The way Heavy fuses dense instrumental jam and ethereal vocals is
reminiscent of the
Cocteau Twins' dream-pop
except that the song ends with
lamentations over gentle, pastoral, country fingerpicking.
A Toes weds that dream-pop with a nostalgic aria and beat from the
era of the "ye-ye girls".
One moment she's crooning like a seasoned lounge singer
against a complex syncopated rhythm and a sax-driven counterpoint
(Stay Go) and the next moment she is intoning an
Enya-esque
lullaby over a rapid industrial beat (Bat).
The seven-minute Which Fork is an organic creature
that grows from lo-fi bedroom pop to a full-fledged dance-pop ballad and
then to a feverish Caribbean-jazz sarabande.
L'Rain's Fatigue (2021) feels more fragile and incomplete, its momentum
interrupted by miniscule intermezzos, its songs uncertain and unstable.
The confused and indulgent IV is emblematic of the limitations of this album.
Two Face recalls some cabarettish prog-rock of the 1970s except that it adds a beat meant to market it to the dancefloor.
The two-minute overture Fly Die is a pointless sound collage and
the wordless nebula Take Two is an atmospheric closer but hardly revolutionary.
And so one is left with just four songs:
the six-minute Find It, a somnolent Afro-soul singalong floating through a dense electronic arrangement which unfortunately turns into an amateurish sound collage;
Blame Me, which sounds like the murky remix of an old-fashioned jazz ballad;
the sedated Suck Teeth, halfway between psychedelic soul of the 1960s and hypnagogic pop;
and the surreal, childish and catchy two-minute Kill Self (that "could" have been a great original song).

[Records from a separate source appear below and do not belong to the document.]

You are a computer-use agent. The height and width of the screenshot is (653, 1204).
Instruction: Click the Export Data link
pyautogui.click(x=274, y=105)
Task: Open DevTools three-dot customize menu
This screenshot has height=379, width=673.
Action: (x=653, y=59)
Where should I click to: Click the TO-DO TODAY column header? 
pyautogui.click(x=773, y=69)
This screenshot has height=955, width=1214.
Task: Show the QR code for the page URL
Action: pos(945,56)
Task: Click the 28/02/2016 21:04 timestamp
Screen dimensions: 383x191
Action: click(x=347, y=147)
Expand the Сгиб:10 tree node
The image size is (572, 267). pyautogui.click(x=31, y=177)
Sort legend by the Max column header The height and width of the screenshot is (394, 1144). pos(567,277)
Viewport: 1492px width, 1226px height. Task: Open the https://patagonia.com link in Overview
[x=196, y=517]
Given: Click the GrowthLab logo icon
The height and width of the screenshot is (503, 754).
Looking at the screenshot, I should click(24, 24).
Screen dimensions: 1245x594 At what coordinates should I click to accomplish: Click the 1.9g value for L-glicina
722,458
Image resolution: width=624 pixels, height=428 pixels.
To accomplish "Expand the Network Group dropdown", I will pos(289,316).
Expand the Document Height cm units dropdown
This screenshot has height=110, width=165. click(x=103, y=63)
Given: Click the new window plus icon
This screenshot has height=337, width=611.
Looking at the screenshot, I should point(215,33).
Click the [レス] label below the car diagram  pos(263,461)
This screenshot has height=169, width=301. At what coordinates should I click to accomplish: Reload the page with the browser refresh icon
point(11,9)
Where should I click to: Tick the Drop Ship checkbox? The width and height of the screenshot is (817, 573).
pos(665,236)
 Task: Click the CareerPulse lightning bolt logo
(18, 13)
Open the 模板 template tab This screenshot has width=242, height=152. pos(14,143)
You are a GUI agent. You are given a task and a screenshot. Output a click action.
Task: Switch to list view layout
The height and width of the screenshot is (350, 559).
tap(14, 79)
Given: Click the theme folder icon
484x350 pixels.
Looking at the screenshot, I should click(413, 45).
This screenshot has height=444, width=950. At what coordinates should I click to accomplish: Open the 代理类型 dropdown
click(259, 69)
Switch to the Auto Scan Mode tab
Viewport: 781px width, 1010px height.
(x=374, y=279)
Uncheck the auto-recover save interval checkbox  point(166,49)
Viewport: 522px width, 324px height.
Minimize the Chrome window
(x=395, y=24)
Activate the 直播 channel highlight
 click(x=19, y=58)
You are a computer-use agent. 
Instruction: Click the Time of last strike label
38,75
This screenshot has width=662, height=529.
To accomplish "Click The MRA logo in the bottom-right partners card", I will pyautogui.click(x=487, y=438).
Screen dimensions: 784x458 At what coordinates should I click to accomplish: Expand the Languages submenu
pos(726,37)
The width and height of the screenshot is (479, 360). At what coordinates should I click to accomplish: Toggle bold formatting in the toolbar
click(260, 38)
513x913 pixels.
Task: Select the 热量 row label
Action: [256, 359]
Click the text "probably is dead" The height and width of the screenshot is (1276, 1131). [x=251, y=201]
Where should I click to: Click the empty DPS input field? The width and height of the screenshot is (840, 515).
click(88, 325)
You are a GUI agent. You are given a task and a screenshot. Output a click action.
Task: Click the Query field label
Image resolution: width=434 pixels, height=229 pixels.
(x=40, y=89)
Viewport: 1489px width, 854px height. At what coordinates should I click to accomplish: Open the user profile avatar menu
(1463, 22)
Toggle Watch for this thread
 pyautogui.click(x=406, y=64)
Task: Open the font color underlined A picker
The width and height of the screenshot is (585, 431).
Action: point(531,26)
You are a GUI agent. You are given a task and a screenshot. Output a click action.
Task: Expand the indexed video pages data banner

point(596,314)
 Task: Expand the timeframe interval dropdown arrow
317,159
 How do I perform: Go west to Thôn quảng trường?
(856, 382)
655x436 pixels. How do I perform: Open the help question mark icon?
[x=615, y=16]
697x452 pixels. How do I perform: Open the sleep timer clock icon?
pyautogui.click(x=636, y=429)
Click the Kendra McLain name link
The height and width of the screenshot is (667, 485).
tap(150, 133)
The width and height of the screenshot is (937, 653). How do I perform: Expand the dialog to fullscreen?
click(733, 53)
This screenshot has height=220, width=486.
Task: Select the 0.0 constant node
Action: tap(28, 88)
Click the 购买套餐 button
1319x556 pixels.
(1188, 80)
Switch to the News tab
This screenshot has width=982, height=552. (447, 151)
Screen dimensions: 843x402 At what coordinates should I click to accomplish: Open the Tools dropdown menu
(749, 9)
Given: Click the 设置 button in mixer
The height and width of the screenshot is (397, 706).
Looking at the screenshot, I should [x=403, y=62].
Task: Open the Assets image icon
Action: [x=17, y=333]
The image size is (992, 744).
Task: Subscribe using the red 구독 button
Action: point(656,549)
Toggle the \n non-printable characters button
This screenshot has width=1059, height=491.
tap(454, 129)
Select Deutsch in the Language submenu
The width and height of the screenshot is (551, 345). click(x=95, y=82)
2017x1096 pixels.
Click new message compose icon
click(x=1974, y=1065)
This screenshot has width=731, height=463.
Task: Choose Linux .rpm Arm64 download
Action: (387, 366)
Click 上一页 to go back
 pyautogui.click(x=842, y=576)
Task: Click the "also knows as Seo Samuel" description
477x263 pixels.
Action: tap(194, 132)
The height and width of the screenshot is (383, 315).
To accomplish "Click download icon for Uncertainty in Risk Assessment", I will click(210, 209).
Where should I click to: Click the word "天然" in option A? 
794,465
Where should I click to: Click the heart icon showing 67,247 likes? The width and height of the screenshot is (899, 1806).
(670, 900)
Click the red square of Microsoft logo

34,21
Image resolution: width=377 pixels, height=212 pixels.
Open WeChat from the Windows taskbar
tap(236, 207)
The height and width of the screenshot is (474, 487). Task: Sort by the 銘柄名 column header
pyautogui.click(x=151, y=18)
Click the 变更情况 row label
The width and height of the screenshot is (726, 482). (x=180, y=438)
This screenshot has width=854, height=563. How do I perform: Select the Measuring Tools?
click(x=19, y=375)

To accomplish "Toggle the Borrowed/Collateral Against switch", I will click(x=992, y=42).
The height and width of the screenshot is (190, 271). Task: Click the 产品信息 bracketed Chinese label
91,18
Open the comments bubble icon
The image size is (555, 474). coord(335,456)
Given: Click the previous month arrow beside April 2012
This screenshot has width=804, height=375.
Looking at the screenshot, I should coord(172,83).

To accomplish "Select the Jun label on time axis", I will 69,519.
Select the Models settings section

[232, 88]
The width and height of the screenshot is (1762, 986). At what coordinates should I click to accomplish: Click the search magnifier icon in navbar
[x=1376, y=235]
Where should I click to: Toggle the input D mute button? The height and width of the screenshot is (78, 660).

These four would make an excellent EP.
Overall this is a humbler work.
L’Rain's I Killed Your Dog (2023) in theory contains
16 songs but in practice seven of them are tiny and weak interludes,
and half of the others are confused semi-songs.
Taja Cheek excels in the macabre catathonic jazz ballad Our Funeral,
in the glitchy mantra-gospel r(EMOTE), in
the pulsing syncopated prog-jazz Uncertainty Principle
and especially in the
breezy, dreamy, hazy, folkish singalong 5 to 8 Hours a Day (WWwaG) (delicious psychedelic-jazz coda).
She dangerously slips towards cocktail-lounge dance-pop in New Year's Unresolution and loses momentum too many times.